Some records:

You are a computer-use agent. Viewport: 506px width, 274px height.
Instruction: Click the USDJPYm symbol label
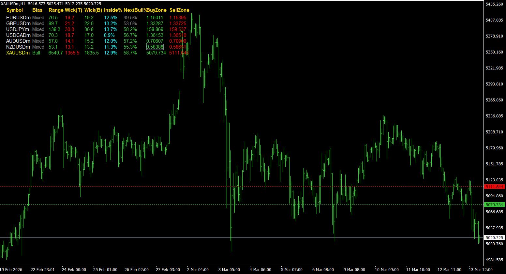18,29

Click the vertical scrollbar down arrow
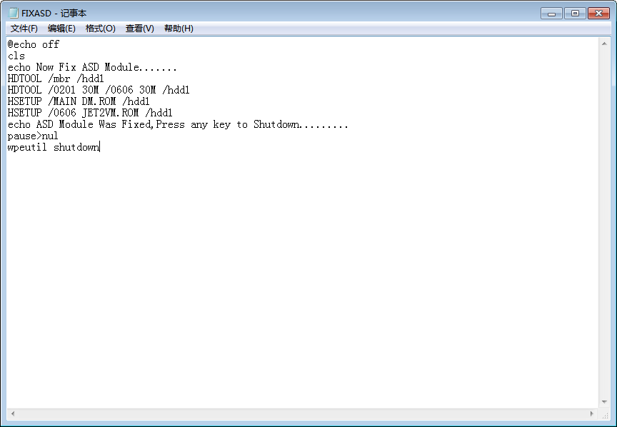[604, 402]
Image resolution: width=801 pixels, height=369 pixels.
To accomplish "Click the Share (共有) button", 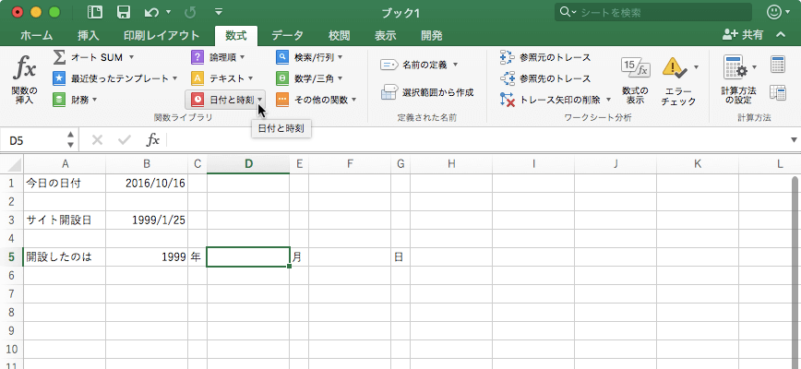I will (745, 35).
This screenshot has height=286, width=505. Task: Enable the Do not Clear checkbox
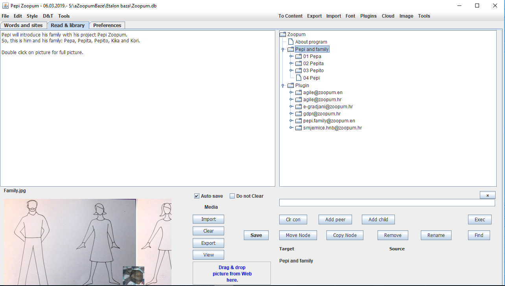tap(232, 196)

Aim of the task:
Express the records as a two-column CSV with the headers instruction and location, one row per record, starting at the line containing "This screenshot has" and ending at the end of the records. Put each text and its answer in one quoted field, replace line breaks with spaces, and omit the pictures.

Output of the task:
instruction,location
"This screenshot has height=286, width=505. Task: Enable the Do not Clear checkbox","tap(232, 196)"